第55話 対処

「ただいまー……ってパーカー、なんだその顔は」


 メイソンの顔がメイクと涙でぐちゃぐちゃになっているのを見たヴィルは思わず顔をしかめる。


「だっで、ジャリーがなおっだんだよおおおお、うううう」


 嗚咽するメイソンに、ペストたちは顔を見合わせて思わず笑ってしまった。


「まあ、私たちは治ることはないけどね。でも、よかった。仲間が救われて」


 日向は柔らかく微笑む。


「みんな……、本当にありがとう。あなたたちがいなかったら私どうすればいいかわからなかった。シャリーはそのまま死んじゃったかもしれなかった。本当は皆、私たちに恨みがいっぱいあると思う。それでも、敵であるはずの私たちを助けてくれた。本当に、本当にありがとう」


 紫涵ズーハンは目を涙でいっぱいにして感謝した。日向たちはそれににこりと笑って返す。


「安保隊一班と二班が遠征中だったのはほんと運が良かったよおおおお!!! いやああああ、ほんとにありがとうだぜ。俺たちの仲間を助けてくれて。もう、ほんとお前らは最高だよ!」


 メイソンはやっと泣き止んだのか、スムーズに言葉を紡いだ。しかし、そこで彼の腹の虫が大きな音をたてた。それに全員は笑ったり呆れたりした。

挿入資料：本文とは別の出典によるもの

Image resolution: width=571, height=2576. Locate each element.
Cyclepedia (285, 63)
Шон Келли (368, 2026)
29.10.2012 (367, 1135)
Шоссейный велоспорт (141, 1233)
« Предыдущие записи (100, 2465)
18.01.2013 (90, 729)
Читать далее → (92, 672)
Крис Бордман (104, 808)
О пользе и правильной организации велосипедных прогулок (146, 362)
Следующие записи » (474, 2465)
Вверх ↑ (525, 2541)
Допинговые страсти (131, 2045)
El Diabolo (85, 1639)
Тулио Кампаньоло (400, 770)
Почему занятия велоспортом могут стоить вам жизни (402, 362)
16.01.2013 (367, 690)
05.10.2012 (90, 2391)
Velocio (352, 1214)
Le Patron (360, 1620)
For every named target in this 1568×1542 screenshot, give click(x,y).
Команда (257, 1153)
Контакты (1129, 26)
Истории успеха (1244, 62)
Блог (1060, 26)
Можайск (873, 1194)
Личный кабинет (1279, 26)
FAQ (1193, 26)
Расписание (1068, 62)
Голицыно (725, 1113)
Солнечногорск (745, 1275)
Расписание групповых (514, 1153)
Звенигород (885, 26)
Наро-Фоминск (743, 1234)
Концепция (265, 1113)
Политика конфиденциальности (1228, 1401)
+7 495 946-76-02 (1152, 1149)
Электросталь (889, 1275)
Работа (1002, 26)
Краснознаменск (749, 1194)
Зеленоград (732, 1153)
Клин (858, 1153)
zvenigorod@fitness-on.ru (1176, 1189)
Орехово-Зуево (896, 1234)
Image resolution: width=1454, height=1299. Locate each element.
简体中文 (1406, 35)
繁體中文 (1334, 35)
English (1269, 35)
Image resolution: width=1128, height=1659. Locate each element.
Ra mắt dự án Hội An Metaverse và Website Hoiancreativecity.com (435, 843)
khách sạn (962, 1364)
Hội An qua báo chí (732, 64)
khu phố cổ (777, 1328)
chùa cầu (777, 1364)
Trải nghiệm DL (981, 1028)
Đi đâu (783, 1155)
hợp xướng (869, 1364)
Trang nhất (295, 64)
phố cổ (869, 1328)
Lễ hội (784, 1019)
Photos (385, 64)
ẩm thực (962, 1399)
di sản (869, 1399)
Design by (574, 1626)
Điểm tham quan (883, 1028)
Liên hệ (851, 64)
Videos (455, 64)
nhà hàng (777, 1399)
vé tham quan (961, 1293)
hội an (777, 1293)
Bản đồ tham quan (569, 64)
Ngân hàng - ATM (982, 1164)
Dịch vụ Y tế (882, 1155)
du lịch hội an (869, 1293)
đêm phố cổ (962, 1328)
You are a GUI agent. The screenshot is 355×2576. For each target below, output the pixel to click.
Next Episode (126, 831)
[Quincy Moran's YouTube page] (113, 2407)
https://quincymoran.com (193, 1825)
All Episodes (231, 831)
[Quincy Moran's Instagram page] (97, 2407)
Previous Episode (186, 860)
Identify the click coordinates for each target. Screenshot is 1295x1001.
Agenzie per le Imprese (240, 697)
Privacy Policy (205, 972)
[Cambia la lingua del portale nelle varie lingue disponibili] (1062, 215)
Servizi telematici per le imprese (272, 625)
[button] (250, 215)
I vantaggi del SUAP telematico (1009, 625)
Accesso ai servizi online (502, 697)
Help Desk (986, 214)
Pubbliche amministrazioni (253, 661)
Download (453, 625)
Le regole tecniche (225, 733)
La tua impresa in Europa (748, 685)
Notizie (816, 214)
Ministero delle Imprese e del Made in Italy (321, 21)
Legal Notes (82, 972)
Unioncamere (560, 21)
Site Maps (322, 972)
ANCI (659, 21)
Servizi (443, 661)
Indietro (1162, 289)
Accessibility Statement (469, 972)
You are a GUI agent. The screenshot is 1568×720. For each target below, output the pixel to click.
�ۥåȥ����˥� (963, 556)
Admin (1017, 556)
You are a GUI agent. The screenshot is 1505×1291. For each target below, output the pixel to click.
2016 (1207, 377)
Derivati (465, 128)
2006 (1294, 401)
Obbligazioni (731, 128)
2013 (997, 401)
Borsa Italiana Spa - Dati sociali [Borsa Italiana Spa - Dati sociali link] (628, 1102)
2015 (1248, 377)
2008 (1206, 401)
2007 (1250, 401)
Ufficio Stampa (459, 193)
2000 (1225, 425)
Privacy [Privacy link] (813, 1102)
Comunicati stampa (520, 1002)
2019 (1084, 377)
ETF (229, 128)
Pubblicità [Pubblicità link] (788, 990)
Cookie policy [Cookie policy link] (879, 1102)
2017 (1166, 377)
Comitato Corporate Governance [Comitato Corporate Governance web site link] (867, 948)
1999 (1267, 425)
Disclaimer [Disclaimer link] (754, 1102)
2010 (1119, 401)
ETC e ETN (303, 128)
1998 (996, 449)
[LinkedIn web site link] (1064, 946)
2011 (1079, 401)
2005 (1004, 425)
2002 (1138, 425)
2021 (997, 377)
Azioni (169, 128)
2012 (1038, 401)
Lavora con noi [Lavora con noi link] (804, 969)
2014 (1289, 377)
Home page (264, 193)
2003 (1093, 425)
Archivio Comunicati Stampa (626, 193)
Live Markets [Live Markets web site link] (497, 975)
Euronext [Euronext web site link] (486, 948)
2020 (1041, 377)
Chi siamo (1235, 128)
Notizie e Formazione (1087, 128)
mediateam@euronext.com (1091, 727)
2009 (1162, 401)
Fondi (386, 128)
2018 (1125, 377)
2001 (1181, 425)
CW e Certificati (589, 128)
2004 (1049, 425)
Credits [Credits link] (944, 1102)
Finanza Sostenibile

「ふふっ、今日は大変な一日だったものね。アリシアが料理作ってくれたから皆で食べましょう」


「う……ここは……?」


 そのときちょうどシャリーが起き、メイソンと紫涵ズーハンは彼女にすぐかけよった。


 シャリーはスープを飲んだあと、紫涵ズーハンから「爆発事故にあった後シャリーは治療を受けたが、麻酔の影響かなぜかいつの間にか安保隊から逃走した」と話された。「その後『紫涵ズーハンの友達』の家で保護された」という設定にしたのだ。


「え、治療……? 全然覚えていないわ」


「私もよくわかってないのよ。事故のショックで精神が乱れていたんじゃない? 記憶が混濁してると思う。でも、私の友達があなたを見つけてよかった! 私たちなんてあんたが死んだって知らされたんだから!」


「……」


 シャリーはあまり納得いってない感じであった。紫涵ズーハンの友達の話も聞いたことない。不安と警戒が混じった感情が募っていく。

 しかし、周りを見ていたシャーロットは、とある人物の顔を見たあと、そのもやもやした気持ちはあっというまに消え去った。その人物とは怜だった。病室で、紫涵ズーハンと話していた男の子だということを思い出したからである。


「あれ、あの子って病室にいた子よね……。え、もしかしてこれっておうちデート?」


「は?!」


 シャリーの発言に紫涵ズーハンは顔を真っ赤にしてかたまった。いずれにしろ、シャリーはこの後、警戒心なくほかのみんなと話せたのである。


 食事後、日向は紫涵ズーハンに心配そうに言った。


「どうするの、紫涵ズーハンちゃん。このまま安保隊に帰っちゃうの? もしまたシャリーになにかあったら……」


「心配してくれてありがとうございます、日向さん。でももう大丈夫。シャリーには能力はもうないんだから、殺すことはできません。証拠がないから。なにかあったら裁判で訴えてやります」


 強気で笑う紫涵ズーハンだが、日向はまだ危惧しているようだ。


「なにかあったら、ここへ来るのよ」


「ありがとうございます。……あと、もし、安保隊が日向さんたちを殺そうとしたら絶対に私が守りますからね」


「……心強いわね」


 日向はふわりと笑みを浮かべる。その笑顔は少し寂しそうにも見えた。紫涵ズーハンは少し間をおいてから、日向に尋ねた。


「日向さん、明さんっていったいどんな人だったんですか?」


 日向はびっくりして、紫涵ズーハン をまじまじと見つめた。


「あ、いや、別に嫌なら全然いいんです。トラウマでしょうし……」


 純粋に興味を持っただけだ。怜を育てた人物がどのような人であったか、ということに。


「ううん、ちょっとびっくりしただけよ。そんなこと聞かれると思わなかったから。そうね、最初っから話すのが一番わかりやすいのかしら。明と会ったのは東京襲撃の日よ。今から七年前、私がまだ18歳だったとき……」


 日向は遠くを見るような目をしながら、静かに語り始めた。